Tufts Health Plan and Harvard Pilgrim Health Care, both based in the Boston metropolitan area, announced their merger on August 14. The new organization, which will have a new name, will be one of the largest not-for-profit health services organizations in the Northeast, serving nearly 2.4 million members in Connecticut, Maine, Massachusetts, New Hampshire and Rhode Island.

Tufts Health Plan offers managed care products and services to its 1.16 million members in Massachusetts and Rhode Island.

Harvard Pilgrim and its affiliates provide health benefit plans, programs and services to approximately 1.2 million members and 1.5 million other customers in New England and beyond. It ended merger talks with Boston-based Partners HealthCare in 2018.

This merger comes amid active M&A activity among some Boston’s major health systems, such as the Beth Israel Deaconess Medical Center and Lahey Health merger that was announced in July 2017 and closed in May 2019. Through 2018, Partners HealthCare worked unsuccessfully to acquire Care New England Health System, based in Providence, Rhode Island. The deal was abandoned in June 2019 after Rhode Island Governor Gina Raimondo asked CNE to try to work out an agreement with nearby Lifespan and the medical school at Brown University. CNE decided not to pursue those talks in July 2019.

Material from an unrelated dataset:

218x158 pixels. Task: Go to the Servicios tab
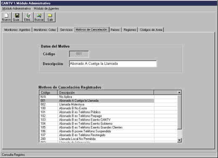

Both Tufts Health and Harvard Pilgrim held merger talks once before, back in 2011. The Affordable Care Act was enacted in March 2010, and the managed care landscape was changing rapidly. In 2011, Cigna (NYSE: CI) paid $3.8 billion to acquire HealthSpring, Inc. (then NYSE: HS), which had 340,000 members in Medicare Advantage Plans and 800,000 more in allied services in 11 states. UnitedHealth Group (NYSE: UNH) paid $2.0 billion in cash for XLHealth, a Medicare Advantage plan serving 113,000 members in six states, then owned by MatlinPatterson Global Advisors. Aetna ( then NYSE: AET), Cigna and Humana (NYSE: HUM) each announced two deals of the 20 deals recorded that year.

The following year brought even more consolidation, 29 transactions, most of those announced after a June 2012 U.S. Supreme Court decision that upheld the constitutionality of the ACA. Aetna bought Coventry Health Care (then NYSE: CVH) for $7.3 billion. WellPoint, Inc. (NYSE: WLP) paid $4.9 billion for Amerigroup Corporation (then NYSE: AGR) and Humana picked up Metropolitan Health Network from New MainStream Capital for $4.3 billion. Those were the years.